Tuesday, September 26, 2017

What is wasb(s) protocol for accessing Azure blob storage

WASB Protocol

I didn't get a chance to study wasb(s) protocol before I had to use it for HDInsight related tasks. So it was trial and error in the initial time. That lead me to take a decision to write detailed post on the wasb protocol since it helps us especially when we are Hadoop in Azure world.

But before writing, thought of googling for similar work. Why should there be one more post in the internet with same content? The results were interesting. Below are the links explaining what is wasbs protocol for accessing Azure storage blob.

https://blogs.msdn.microsoft.com/cindygross/2015/02/03/why-wasb-makes-hadoop-on-azure-so-very-cool/
https://blogs.msdn.microsoft.com/cindygross/2015/02/04/understanding-wasb-and-hadoop-storage-in-azure/

But these were not answering all the questions I had.

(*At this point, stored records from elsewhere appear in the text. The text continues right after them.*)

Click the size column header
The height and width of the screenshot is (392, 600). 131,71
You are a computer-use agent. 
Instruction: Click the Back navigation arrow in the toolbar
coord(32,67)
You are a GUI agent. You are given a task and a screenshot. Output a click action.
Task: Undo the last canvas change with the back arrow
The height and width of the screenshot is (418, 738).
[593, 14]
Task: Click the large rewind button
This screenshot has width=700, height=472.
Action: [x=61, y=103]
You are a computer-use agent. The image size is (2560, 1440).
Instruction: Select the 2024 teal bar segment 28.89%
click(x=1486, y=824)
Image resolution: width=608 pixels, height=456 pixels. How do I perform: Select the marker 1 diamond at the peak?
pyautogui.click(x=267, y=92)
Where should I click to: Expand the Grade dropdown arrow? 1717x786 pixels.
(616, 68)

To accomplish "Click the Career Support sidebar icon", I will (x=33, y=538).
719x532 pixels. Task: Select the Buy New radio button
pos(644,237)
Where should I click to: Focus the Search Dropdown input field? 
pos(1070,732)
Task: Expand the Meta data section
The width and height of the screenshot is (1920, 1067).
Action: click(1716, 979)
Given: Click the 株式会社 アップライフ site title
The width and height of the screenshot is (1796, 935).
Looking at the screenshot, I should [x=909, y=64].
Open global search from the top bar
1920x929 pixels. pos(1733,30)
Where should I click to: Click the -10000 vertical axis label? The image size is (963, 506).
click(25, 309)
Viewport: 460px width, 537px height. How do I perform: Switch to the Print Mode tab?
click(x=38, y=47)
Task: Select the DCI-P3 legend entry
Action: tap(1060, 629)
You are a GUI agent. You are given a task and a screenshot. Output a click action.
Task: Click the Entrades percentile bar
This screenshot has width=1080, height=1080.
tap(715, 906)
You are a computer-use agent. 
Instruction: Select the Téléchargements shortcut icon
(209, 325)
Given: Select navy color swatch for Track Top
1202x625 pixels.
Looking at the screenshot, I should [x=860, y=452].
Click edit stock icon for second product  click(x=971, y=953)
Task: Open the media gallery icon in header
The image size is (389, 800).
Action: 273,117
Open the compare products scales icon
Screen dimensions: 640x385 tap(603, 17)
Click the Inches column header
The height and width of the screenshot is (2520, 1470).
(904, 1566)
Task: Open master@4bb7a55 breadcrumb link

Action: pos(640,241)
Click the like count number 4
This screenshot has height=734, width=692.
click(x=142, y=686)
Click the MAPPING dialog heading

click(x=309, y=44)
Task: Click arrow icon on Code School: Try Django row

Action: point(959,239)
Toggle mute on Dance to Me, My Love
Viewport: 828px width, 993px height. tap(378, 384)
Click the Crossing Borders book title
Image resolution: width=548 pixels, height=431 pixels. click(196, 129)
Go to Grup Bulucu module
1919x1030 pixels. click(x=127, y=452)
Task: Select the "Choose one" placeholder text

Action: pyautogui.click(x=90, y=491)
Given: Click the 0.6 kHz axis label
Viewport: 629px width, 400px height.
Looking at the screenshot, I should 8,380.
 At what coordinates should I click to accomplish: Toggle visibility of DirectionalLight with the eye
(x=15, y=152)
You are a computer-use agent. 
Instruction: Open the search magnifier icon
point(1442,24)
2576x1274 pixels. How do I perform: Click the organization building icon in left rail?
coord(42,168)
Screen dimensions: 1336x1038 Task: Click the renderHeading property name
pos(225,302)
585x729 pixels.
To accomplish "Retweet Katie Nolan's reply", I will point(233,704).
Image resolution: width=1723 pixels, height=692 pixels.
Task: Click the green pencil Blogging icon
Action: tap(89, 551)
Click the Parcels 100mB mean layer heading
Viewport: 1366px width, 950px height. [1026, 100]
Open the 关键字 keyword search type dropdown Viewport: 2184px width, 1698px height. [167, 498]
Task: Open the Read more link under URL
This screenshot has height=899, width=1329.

So decided to add those here.

Can .Net access the wasbs:// url

.Net really don't need to access Azure blob storage via wasbs protocol. It can access via SDK using corresponding object model. Or it can access using https protocol.

References

Tuesday, September 19, 2017

SQL 2016 - Create external polybase table on parquet file stored in Azure blob storage

This is a walk through on creating an external polybase table in SQL 2016 which stores data in Azure blob storage using parquet file format.

Prerequisite

The prerequisite is the basic knowledge about SQL Server and Microsoft Azure.

Use cases

One of the best use case is to move data between SQL Server transaction systems to Azure blob storage. Mainly if we are in data analytics world, there we can rarely see transactional relation databases. So we has to move data in between. eg: if we have internal or normal transaction table we can create external polybase table with same schema and do insert..select to move data from SQL Server to unstructured stores such as Azure blob or hadoop.

Azure storage account and blob setup

This is as straight forward as creating Azure storage account and blob container for any other purpose. Note down the storage account key and the container name to be used in SQL to setup connection.

Installing SQL 2016 with Polybase support

The polybase support came with SQL 2016. This Microsoft SQL Server 2016 feature requires Java runtime!!! Yes. Polybase seems a wrapper over Java libraries and those need JVM to run. Min inum required version for running polybase at the time of writing this post is JRE 7 Update 51

Once we have the JRE 1.7 version installed, we can install SQL 2016 with polybase support. Polybase has to be selected manually during the installation as it is not selected by default.

SQL Server level Settings

There are some settings to be done at the SQL Server level.

Enable Polybase

The below query will enable polybase export.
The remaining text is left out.